For the season, the Pistons revealed new burgundy alternate road uniforms, which featured a black trim and black side panels on their jerseys and shorts, along with teal and golden yellow outlines; these uniforms would remain in use until 2001.

===Regular season===
With the return of Mills and Curry, and after the retirements of All-Star guard Joe Dumars and Bison Dele, the Pistons struggled losing their first four games of the regular season. However, the team won 18 of their next 28 games, which included a six-game winning streak between December and January, but soon posted a six-game losing streak in January, and later on held a 25–23 record at the All-Star break. At mid-season, Don Reid was released to free agency, and later on signed with the Washington Wizards, while head coach Alvin Gentry was fired after a 28–30 start, and was replaced with assistant coach George Irvine as an interim coach. Under Irvine, the Pistons won 14 of their final 24 games of the season, and finished in fourth place in the Central Division with a 42–40 record, earning the seventh seed in the Eastern Conference.
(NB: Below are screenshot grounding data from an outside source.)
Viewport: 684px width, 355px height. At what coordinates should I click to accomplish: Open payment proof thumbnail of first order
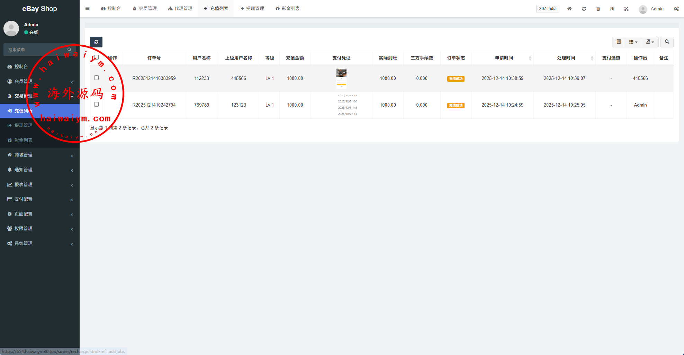tap(341, 78)
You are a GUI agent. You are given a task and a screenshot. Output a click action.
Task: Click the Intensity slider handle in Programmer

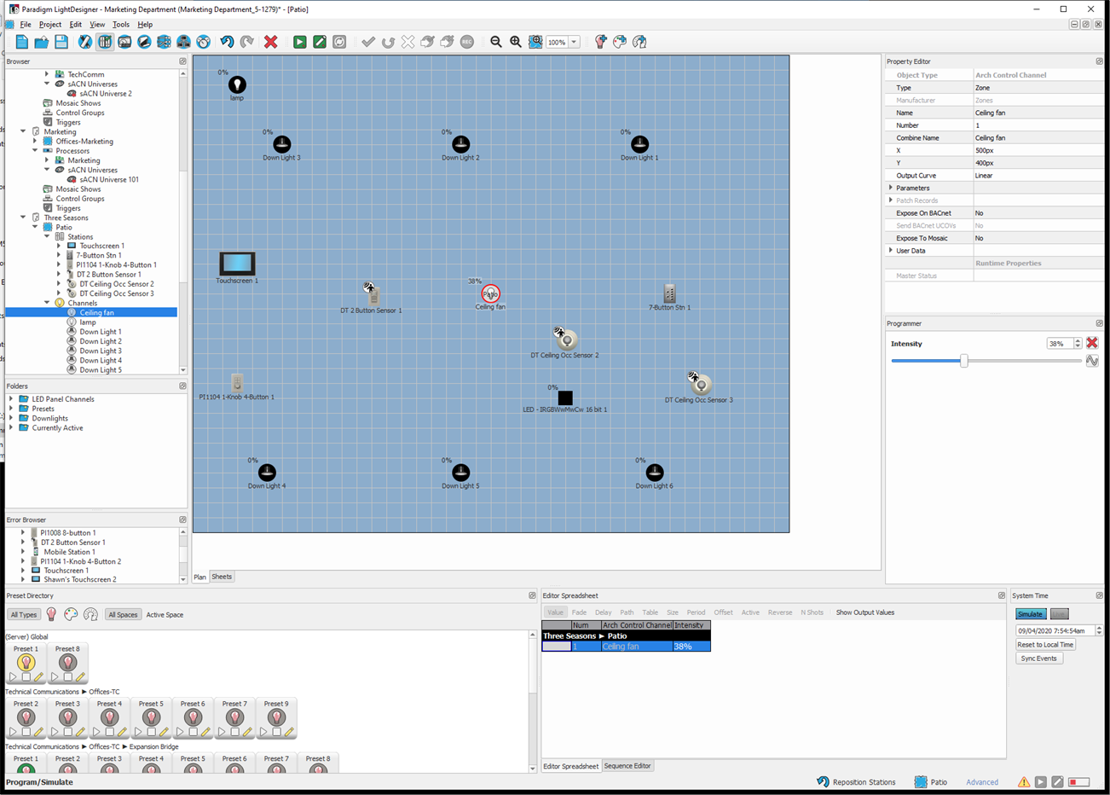click(963, 361)

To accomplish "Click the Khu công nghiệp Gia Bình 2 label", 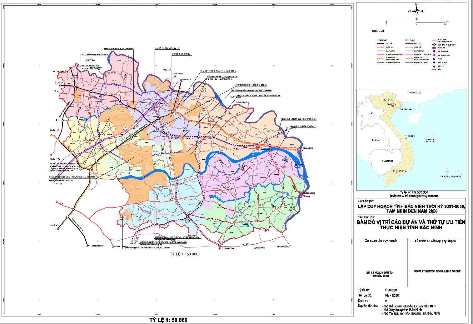I will point(303,126).
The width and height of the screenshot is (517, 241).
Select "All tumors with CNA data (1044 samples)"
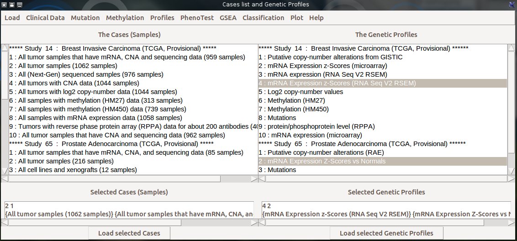tap(74, 83)
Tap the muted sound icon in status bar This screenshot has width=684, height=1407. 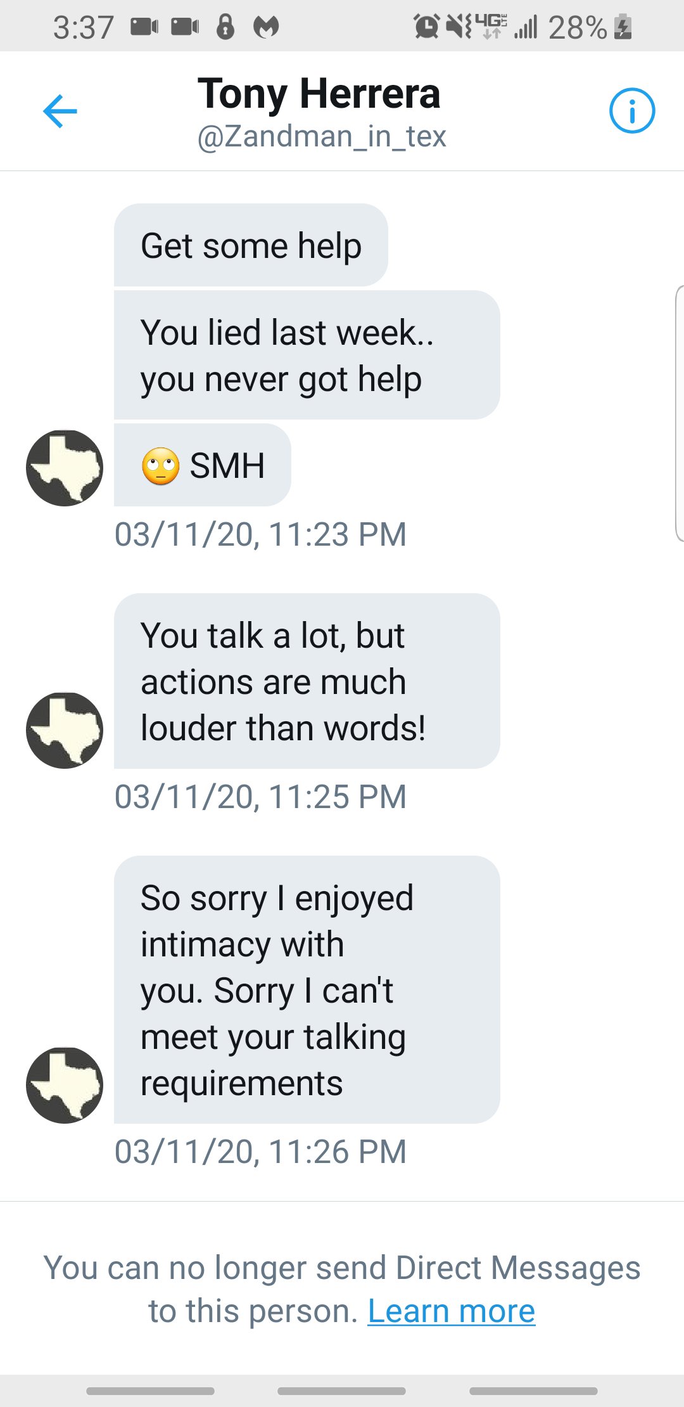(457, 27)
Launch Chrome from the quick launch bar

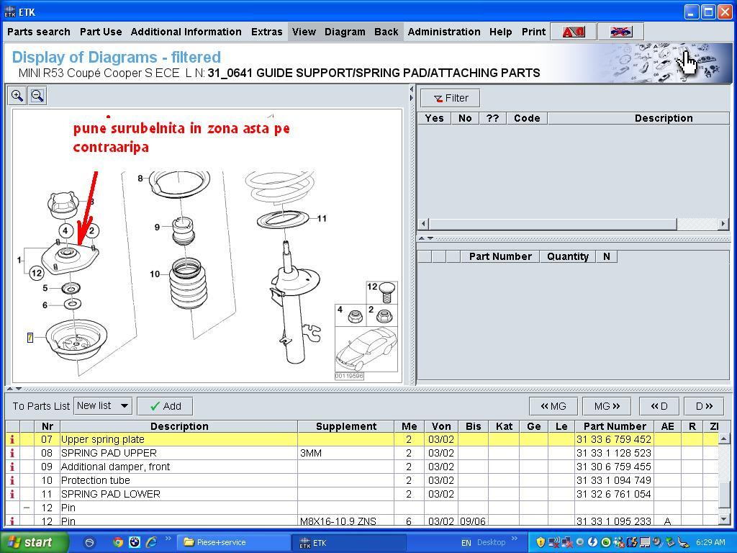pos(118,542)
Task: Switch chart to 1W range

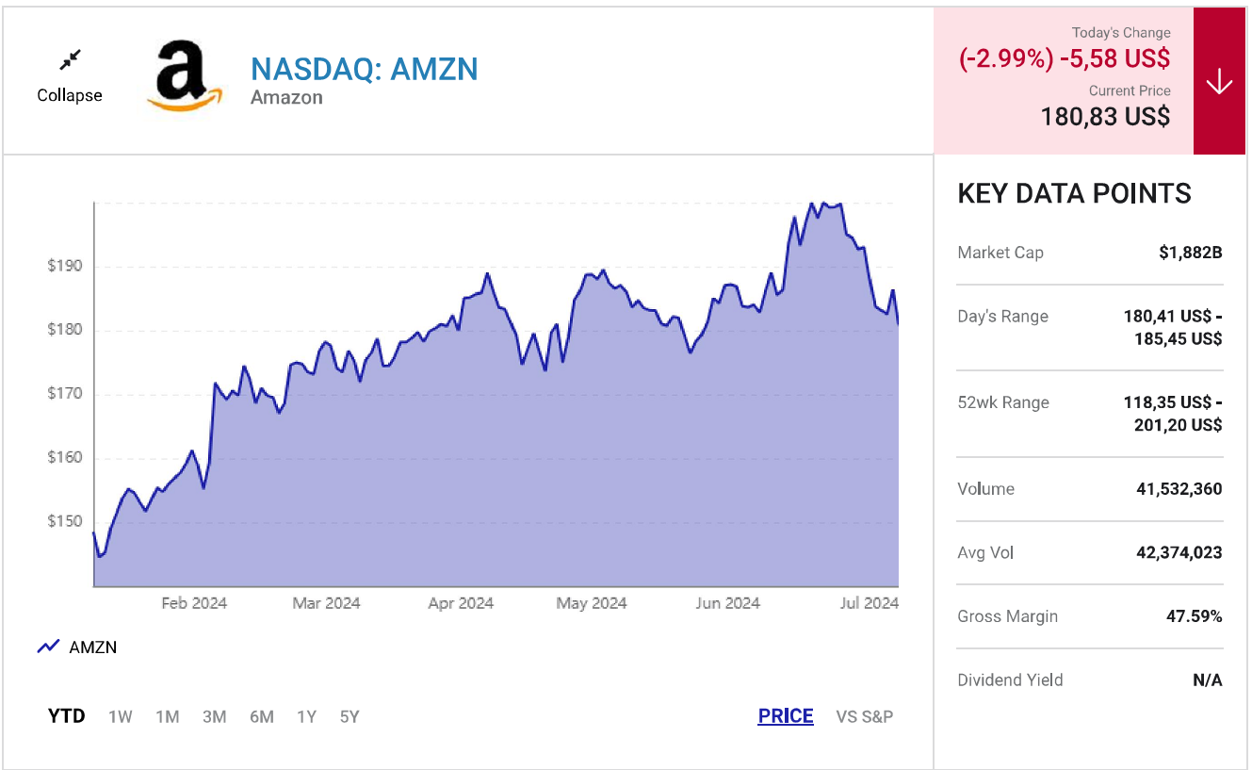Action: pos(121,717)
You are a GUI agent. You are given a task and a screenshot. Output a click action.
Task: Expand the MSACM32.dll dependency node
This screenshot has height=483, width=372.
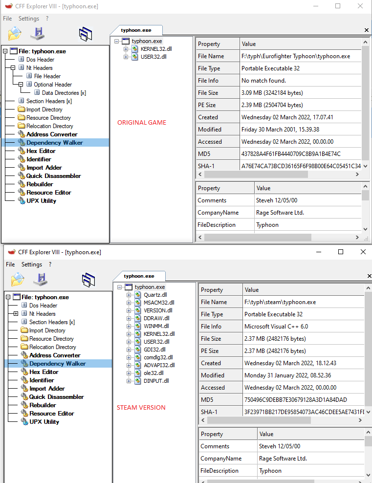[x=129, y=303]
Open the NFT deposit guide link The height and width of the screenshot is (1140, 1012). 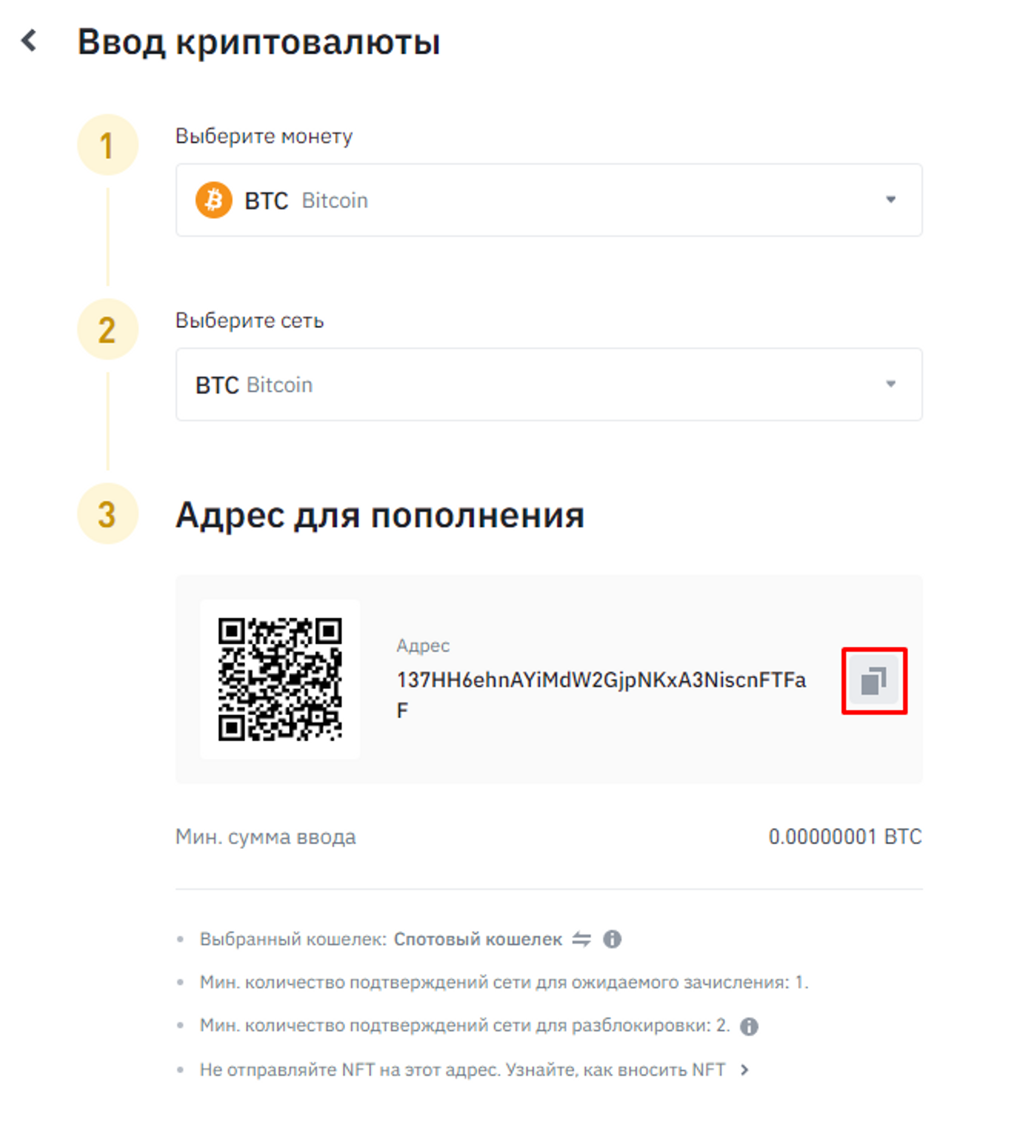(616, 1070)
Grant Hill averaged 25.8 points, 6.6 rebounds, 5.2 assists and 1.4 steals per game, and was named to the All-NBA Second Team, while Jerry Stackhouse averaged 23.6 points, 4.5 assists and 1.3 steals per game, and Lindsey Hunter provided the team with 12.7 points, 4.0 assists and 1.6 steals per game, and also led them with 168 three-point field goals. In addition, Christian Laettner provided with 12.2 points and 6.7 rebounds per game, while Jerome Williams played a sixth man role off the bench, averaging 8.4 points and 9.6 rebounds per game, and Mills contributed 6.7 points and 4.8 rebounds per game. Off the bench, second-year center Mikki Moore averaged 7.9 points and 3.9 rebounds per game, but only played just 29 games, while Curry provided with 6.2 points per game, and Crotty contributed 4.7 points per game.

During the NBA All-Star weekend at The Arena in Oakland in Oakland, California, Hill and Stackhouse were both selected for the 2000 NBA All-Star Game, as members of the Eastern Conference All-Star team; it was Stackhouse's first ever All-Star appearance. In addition, Hill also participated in the NBA 2Ball Competition, along with Jennifer Azzi of the WNBA's Detroit Shock, while Stackhouse participated in the NBA Slam Dunk Contest for the second time. Hill also finished in eighth place in Most Valuable Player voting, while Stackhouse finished in third place in Most Improved Player voting, and Williams finished in fifth place in Sixth Man of the Year voting.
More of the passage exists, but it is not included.